Furthermore, since the decomposition of aqueous hydrogen peroxide is an exothermic reaction as shown by the scheme: EQU H.sub.2 O.sub.2 .fwdarw.H.sub.2 O+1/2O.sub.2 EQU .DELTA.H29.8=-23.47 Kcalg.sup.-1 mol.sup.-1
it is desirable to maintain the reaction temperature as high as possible for promoting the decomposing reaction. Therefore, it is preferred to maintain the temperature of the catalyst to a predetermined temperature higher than the ambient temperature. However, the customary temperature control has been done in the direction of cooling rather than heating the reaction zone in order to avoid the uncontrollable and explosive decomposing reaction of aqueous hydrogen peroxide. Thus, temperature increase in the decomposing hydrogen peroxide reaction has been considered undesirable and not suggested at all in the prior art including the reference as described above.
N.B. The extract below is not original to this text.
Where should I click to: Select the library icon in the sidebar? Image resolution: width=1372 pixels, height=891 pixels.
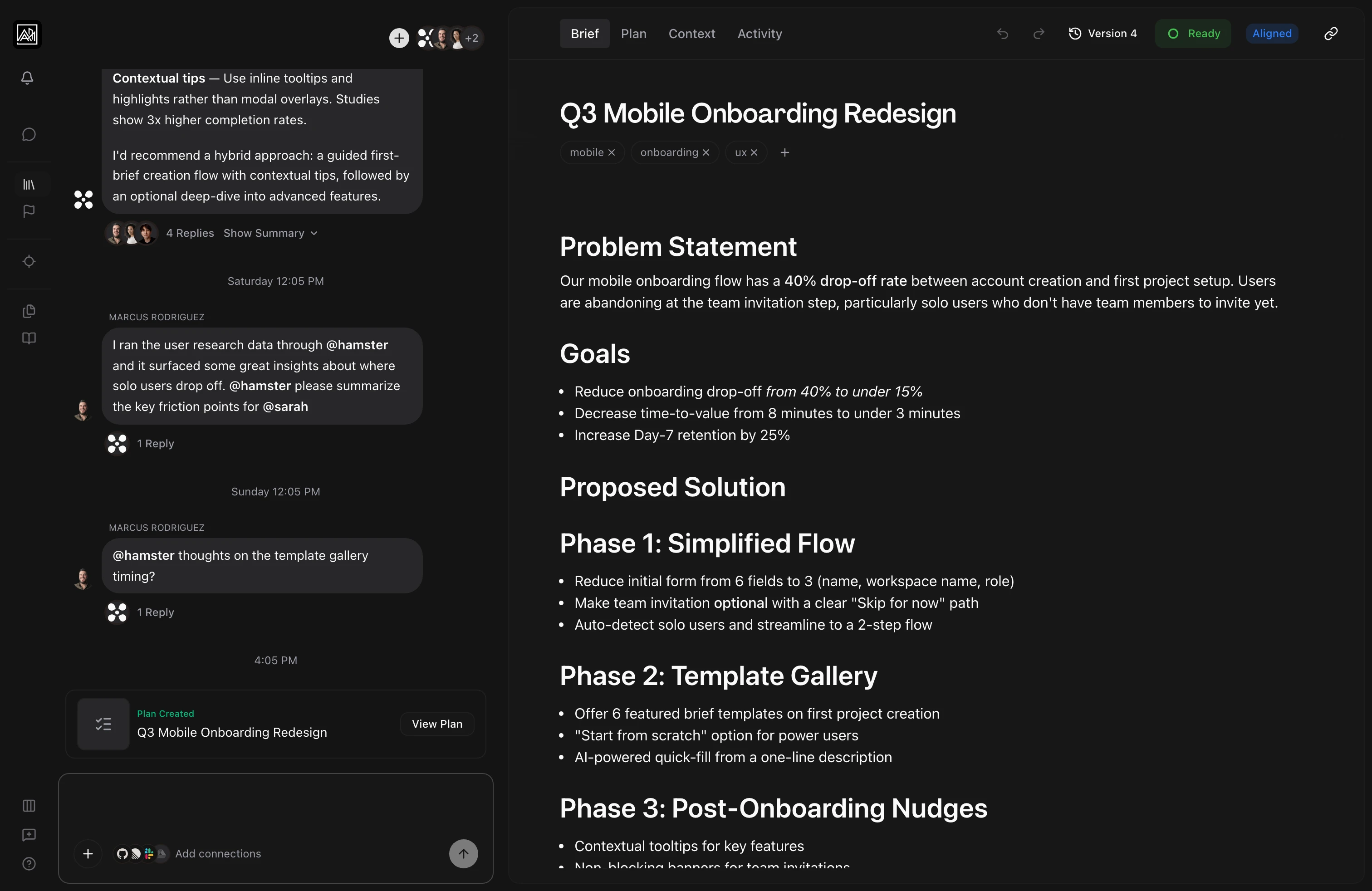click(x=29, y=185)
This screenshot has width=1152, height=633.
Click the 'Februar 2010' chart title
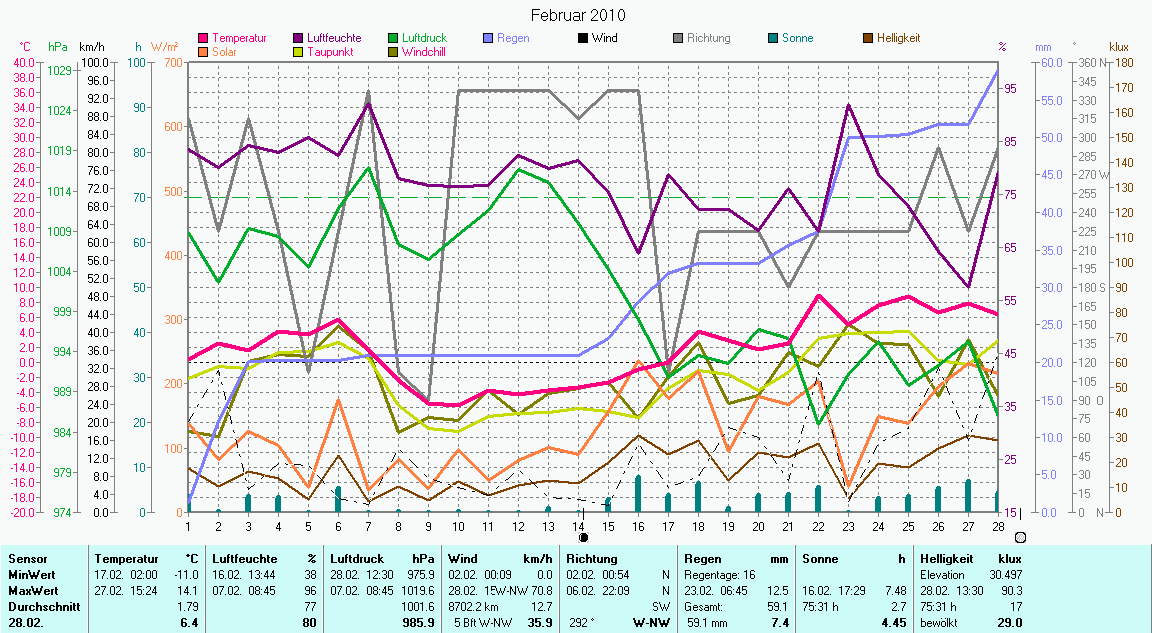[x=576, y=15]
Anyway, if it is intended to decompose aqueous hydrogen peroxide at an increased temperature, it would be indispensable for always controlling the flow rate of hydrogen peroxide to be supplied extremely strictly for the safe and stable decomposition thereof.
In the prior art, a system of controlling the flow rate of hydrogen peroxide by adjusting the opening degree of a valve for supplying aqueous hydrogen peroxide depending on the pressure of the generated oxygen gas by means of a link mechanism or the like has been proposed as disclosed, for example, in Japanese Patent Publication No. 49843/1981 (although the concentration of aqueous hydrogen peroxide is not high and the temperature is kept low in this case). However, in the proposed system of converting the gas pressure into mechanical displacement and transmitting the displacement by means of the link, it is difficult to rapidly respond to the change in the reaction rate and failures are liable to be caused due to the corrosion or abrasion in the actuation mechanism or the failure in the operation of the valve.
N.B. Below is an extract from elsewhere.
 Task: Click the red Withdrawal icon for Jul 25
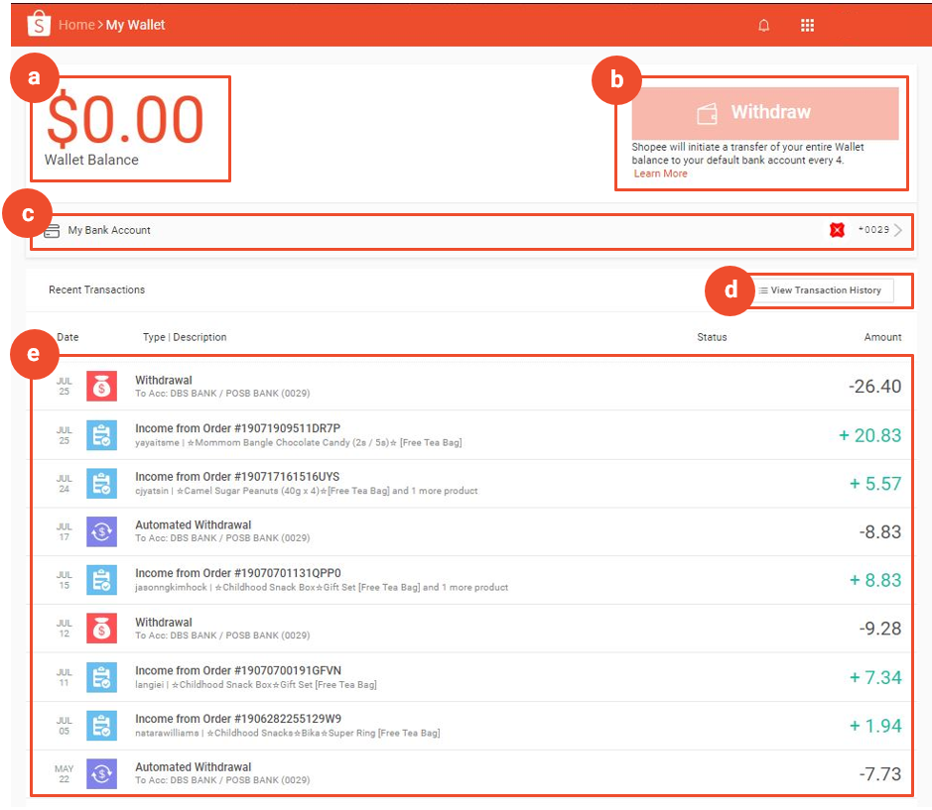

In summary, an oxygen generating system which is compact and of a reduced weight, as well as capable of supplying oxygen gas at a sufficient flow rate stably for a long period of time has to satisfy the requirements that aqueous hydrogen peroxide at a high concentration (at least greater than 5 w/w %) can be used as an oxygen generation source, the catalyst and that the catalyst support has a long service life, can completely and stably decompose the aqueous hydrogen peroxide and perform the decomposition of the aqueous hydrogen peroxide at a temperature as high as possible and under safety control.
However, oxygen generating systems capable of satisfying such requirements have not yet been known at all in the prior art including the literatures as cited above.